Beim Heart of Noise machen zwei Protagonist*innen aus dem Nyege Nyege Umfeld live gemeinsame Sache, und zwar der tanzanische Producer Jay Mitta aus der Stadt Dar Es Salaam und die ebenfalls aus Tanzania stammende MC Kadilida, beide Vertreter*innen des High Speed Clubsounds Singeli. Beim Tanzen kann man bei Singeli nur versuchen, irgendwie halbwegs Schritt zu halteb, auf jeden Fall aber wird es explosiv. Jay Mitta und Kadilida stehen beide am Sonntag, den 28. Mai, auf der Bühne beim Heart of Noise in Innsbruck.

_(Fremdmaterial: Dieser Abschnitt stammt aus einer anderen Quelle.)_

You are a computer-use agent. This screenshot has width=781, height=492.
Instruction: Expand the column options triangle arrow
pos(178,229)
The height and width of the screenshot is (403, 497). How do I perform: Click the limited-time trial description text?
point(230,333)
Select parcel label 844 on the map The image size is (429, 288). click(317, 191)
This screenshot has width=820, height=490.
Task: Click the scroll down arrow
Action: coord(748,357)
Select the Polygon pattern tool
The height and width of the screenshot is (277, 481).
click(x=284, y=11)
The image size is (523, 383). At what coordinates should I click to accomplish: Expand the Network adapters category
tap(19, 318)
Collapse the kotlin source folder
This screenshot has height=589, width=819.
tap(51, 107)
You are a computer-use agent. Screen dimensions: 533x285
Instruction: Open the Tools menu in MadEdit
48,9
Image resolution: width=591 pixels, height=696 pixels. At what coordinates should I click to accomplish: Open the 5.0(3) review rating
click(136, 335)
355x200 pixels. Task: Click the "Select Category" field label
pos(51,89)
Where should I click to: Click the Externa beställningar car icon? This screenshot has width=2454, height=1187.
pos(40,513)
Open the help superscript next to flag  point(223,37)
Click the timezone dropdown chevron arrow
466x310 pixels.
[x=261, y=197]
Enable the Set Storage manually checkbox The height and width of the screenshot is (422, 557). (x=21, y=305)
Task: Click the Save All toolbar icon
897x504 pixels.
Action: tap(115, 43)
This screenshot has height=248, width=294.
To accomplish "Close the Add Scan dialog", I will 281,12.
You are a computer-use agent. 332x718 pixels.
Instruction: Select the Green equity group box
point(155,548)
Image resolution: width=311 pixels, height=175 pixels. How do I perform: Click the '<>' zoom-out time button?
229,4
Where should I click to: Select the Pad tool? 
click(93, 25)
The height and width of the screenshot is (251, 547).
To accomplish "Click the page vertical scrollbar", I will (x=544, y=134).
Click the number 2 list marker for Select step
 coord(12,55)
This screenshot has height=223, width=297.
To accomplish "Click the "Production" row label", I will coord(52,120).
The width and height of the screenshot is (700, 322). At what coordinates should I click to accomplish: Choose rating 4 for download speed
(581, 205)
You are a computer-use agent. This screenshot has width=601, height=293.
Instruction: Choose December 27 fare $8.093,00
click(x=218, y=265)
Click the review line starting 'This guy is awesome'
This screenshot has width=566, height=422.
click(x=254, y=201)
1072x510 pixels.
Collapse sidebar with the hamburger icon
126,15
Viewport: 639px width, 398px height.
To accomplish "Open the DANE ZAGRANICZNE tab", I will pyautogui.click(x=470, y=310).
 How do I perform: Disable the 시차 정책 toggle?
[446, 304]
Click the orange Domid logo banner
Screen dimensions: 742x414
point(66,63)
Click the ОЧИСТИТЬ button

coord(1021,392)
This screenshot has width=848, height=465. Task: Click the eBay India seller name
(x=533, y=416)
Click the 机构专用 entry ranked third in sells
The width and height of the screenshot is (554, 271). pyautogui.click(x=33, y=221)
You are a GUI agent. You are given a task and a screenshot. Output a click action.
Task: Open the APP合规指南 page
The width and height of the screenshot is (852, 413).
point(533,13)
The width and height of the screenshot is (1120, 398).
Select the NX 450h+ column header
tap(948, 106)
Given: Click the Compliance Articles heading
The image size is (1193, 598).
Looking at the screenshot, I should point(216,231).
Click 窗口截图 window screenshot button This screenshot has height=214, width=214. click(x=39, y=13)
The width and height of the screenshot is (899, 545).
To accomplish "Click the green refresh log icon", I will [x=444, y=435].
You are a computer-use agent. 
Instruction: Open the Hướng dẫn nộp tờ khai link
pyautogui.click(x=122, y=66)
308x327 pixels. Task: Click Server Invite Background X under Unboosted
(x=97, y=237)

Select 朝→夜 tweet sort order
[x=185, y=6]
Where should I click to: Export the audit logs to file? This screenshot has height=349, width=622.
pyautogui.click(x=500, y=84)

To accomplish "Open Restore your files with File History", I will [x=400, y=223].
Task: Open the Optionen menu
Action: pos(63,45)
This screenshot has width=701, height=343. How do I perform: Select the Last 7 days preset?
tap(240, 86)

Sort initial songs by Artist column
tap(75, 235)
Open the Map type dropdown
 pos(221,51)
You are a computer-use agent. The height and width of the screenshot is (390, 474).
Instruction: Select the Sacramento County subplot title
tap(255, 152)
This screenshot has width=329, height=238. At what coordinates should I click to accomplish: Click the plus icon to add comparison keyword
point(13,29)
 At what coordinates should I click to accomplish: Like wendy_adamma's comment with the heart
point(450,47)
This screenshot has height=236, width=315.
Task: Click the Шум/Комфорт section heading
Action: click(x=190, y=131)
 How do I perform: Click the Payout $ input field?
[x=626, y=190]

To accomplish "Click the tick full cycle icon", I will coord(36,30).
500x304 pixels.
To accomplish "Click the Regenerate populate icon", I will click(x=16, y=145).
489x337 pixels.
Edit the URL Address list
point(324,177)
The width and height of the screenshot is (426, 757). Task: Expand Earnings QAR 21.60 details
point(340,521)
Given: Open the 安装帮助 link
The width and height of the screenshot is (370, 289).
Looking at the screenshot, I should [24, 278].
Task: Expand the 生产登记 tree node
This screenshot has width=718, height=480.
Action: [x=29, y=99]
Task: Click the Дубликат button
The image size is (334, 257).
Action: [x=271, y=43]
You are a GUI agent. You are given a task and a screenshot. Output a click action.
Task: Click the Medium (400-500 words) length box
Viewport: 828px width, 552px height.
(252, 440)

Wir bleiben noch kurz in Ostafrika, von Tanzania geht es nach Uganda, in die Hauptstadt Kampala, wo Nyege Nyege seinen Hauptsitz hat. Dorthin hat das Label im Jahr 2018 den britischen Produzenten Rian Treanor zu einer Residency eingeladen, und in diesem Rahmen traf der Brite auf den ugandischen Folk Fiddle-Star Ocen James. Der spielt seine Geige in der Tradition der Tänze des Nord-ugandischen Acholi Stammes, wie aus dem Internet zu erfahren ist, und über die Jahre hat sich zwischen Rian Treanor und Ocen James eine beiderseitig höchst fruchtbare Zusammenarbeit entwickelt, die Anfang dieses Jahres nun in Albumform erschienen ist.

„Saccades“ heißt das Album, das die konzentrierten, minimalistischen Rhythmusstudien des Briten mit den Klängen von Ocen James’ Rigi Rigi, einer Geige mit nur einer Saite zusammenbringt. Auch harmonisch tun sich da extrem spannende Welten auf, die es irgendwie schaffen, britische Computer Music und ugandische Folktraditionen auf einen Nenner zu bringen. Man kann dem Heart of Noise nur dankbar sein für derart spannende Horizonterweiterungen - live zu hören sind sie dann am Samstag, 27. Mai im Treibhaus Keller.

Zum Schluss noch zwei Saxophon-Empfehlungen aus dem diesjährigen Lineup des Heart of Noise Festivals. Zuerst noch eine Albumentdeckung, eine Zusammenarbeit einer finnisch-luxemburgischen Künstlerin mit dem sehr guten Artist Namen Cucina Povera mit dem Londoner Saxophonisten Ben Vince.

Gemeinsam haben die beiden im letzten Sommer ein Album namens „There I see everything“ herausgebracht. „Irgendwo zwischen Grouper und Terry Riley“ schreibt dazu die Website Boomkat, und tatsächlich ist diese Platte ein kleines Universum aus psychedelischem Nebel und konzentrierten Free Jazz-Studien, aus Erinnerungen an Folksongs aus vergangenen Welten, aus Synthesizerschlieren und psychoaktiven Schwaden.

Zum Abschluss noch ein ganz anderes Saxophon, nämlich das des Norwegischen „Ausnahme-Musikers“, wie man gern sagen darf, Bendik Giske, einem zauberhaftem Grenzgänger zwischen Minimal Music und Berghain, konzentrierter Innenschau und sinnlicher Entäußerung. Alle sie werden wie gesagt zwischen 25. und 28. Mai beim Heart of Noise spielen, und jedem, der oder die in Innsbruck ist, kann man das nur ans Herz - ans Heart of Noise quasi - legen.